(WHAT TO PRODUCE) Only the lines from the one containing "Given: Click the zoom slider in status bar" through the end of the data below are to be repeated, exactly as given, without pictures.

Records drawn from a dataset
▽
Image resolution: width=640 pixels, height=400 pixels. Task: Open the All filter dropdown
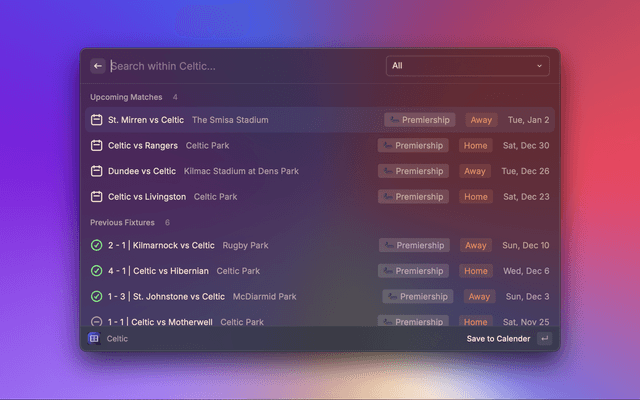[x=467, y=66]
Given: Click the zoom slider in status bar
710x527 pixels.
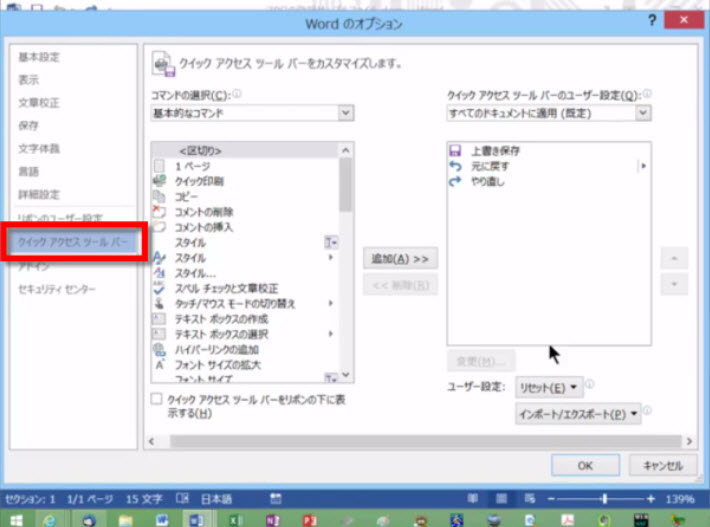Looking at the screenshot, I should (603, 498).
△
(FINISHED EXERCISE)
Given: Click the zoom slider in status bar
710x527 pixels.
Looking at the screenshot, I should (603, 498).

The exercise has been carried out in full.